Nel 1292 entrò a far parte della lega di San Donato in Poggio, traendone notevoli benefici che lo portarono a raggiungere una buona prosperità. Il comune era formato oltre che dal territorio del Castello, da località e villaggi di cui si conserva il ricordo nei nomi dei vecchi poderi isolati: Podere Donatea, Podere Sertofano, Podere Poggetto, Podere Arte; e di gruppi di abitati rurali: Capalle, Selva, Giugnano e Vignano. Risulta che il comune di Linari fosse dotato di circa 400 armati, numero considerevole all'epoca e segno di una notevole importanza.
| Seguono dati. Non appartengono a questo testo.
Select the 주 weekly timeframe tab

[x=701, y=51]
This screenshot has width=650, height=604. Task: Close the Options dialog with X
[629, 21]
Nel 1313, Vanne Gherardini, fratello di Gherarduccio Gherardini di Montagliari sepolto nella vicina chiesa di Sant'Appiano, difese borgo di Linari da Enrico VII e lo sconfisse, riuscendo a salvaguardarne l'integrità.[1]

La Repubblica Fiorentina non mancò in seguito di assoggettare Linari al suo controllo e questo fu l'inizio del suo declino. Nel 1432 il castello fu assediato, espugnato e gravemente danneggiato dalle truppe senesi di Filippo Visconti che uccisero tutti i prigionieri e portarono nei bordelli di Siena le donne più belle.

Niccolò da Tolentino lo riconquistò in soli sei giorni facendone centro di un suo feudo. Suggestiva è a tal proposito una testimonianza di Leonardo da Vinci: "

«Con somma celerità ne veniste a Linari, castello munito da natura, fortificato da nemici, fornito di validissimi difensori. La vostra magnificenza con sommo ardire et incredibile virtù, sanza bombarde et sanza altro instrumento da combactare terre, solo con battaglia manuale, espugnò e vinse»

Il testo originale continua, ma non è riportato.